Spider Pulsars
Fig. 1: A schematic of a redback pulsar showing the pulsar, companion star, and intrabinary shock. The zones from which different types of electromagnetic emission originate as well as the different viewing geometries are labeled.
Spider pulsars are a class of binary pulsars with low mass companion stars. The orbital periods of these sources are < 1 day, putting the companion very close to the pulsar. Consequently, the high energy emission from the pulsar irradiates and ablates the companion star, driving off a massive stellar wind. The stellar wind collides with the pulsar wind, producing an intrabinary shock. High energy particle acceleration of electrons and positrons in the intrabinary shock leads to orbital phase-modulated X-ray emission. I have worked on X-ray observations and modeling of the intrabinary shocks to understand the particle acceleration and properties of the shocked pulsar wind.
The pulsar J2215+5135 is one of the more interesting sources as it is among the most massive at ∼2.0 M⊙. This source also has a rather flat intrabinary shock, leading to unique particle acceleration effects. I have modeled the optical and X-ray emission from this source to understand the companion star and shocked pulsar wind properties.
The recent capabilities and observations by the Imaging X-ray Polarimetry Explorer (IXPE) have demonstrated the high polarization and magnetic field structure of pulsar winds in pulsar wind nebulae. To understand how these polarization capabilities can be applied to understanding spider pulsars, I have modeled the polarized X-ray emission from the intrabinary shocks.
Radio Jets in Active Galactic Nuclei
Fig. 2: A diagram of the evolution of a CSO through its three stages of life from left to right.
Active galactic nuclei (AGN) sometimes host massive jets, produced by the black holes at their center. These jets tend to emit detectable radio emission, allowing us to probe their physics. Many jetted sources have been tracked by the Owens Valley Radio Observatory, including a class of sources known as Compact Symmetric Objects (CSOs), double radio sources with sizes < 1 kpc in size. Analyses have suggested that these sources, rather than simply being young radio sources, are also short-lived. We have proposed a model for the evolution of CSOs in which they are connected to tidal disruption events of massive stars, allowing jet launching on timescales ∼ 1000 yr before the jets die out.

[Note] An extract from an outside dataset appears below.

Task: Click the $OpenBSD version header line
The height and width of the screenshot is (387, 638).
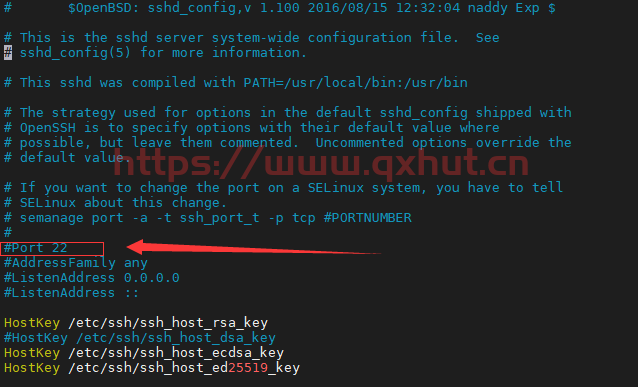Action: coord(280,8)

Beyond CSOs, I am also studying potential binary supermassive black hole candidates identified by radio observations. Two sources PKS2131-021 and J0805-0111 show periodicity consistent with jet aberration due to binary orbital motion in their radio light curves. We are using this model to study properties of the jets and gain a window into binary supermassive black holes.
Precursor Emission in short Gamma-ray Bursts
Short gamma-ray bursts (sGRBs) are believed to originate from the merging of binary neutron stars. With some sGRBs showing precursor eleoctromagnetic emission prior to the main sGRB, I have worked on a model in which energy is injected into the oceans on the surface of the neutron star via tidal resonances. The deposited energy can then source a flare potentially visible at Earth. This model, if true, allows us to constrain properties of neutron star structure.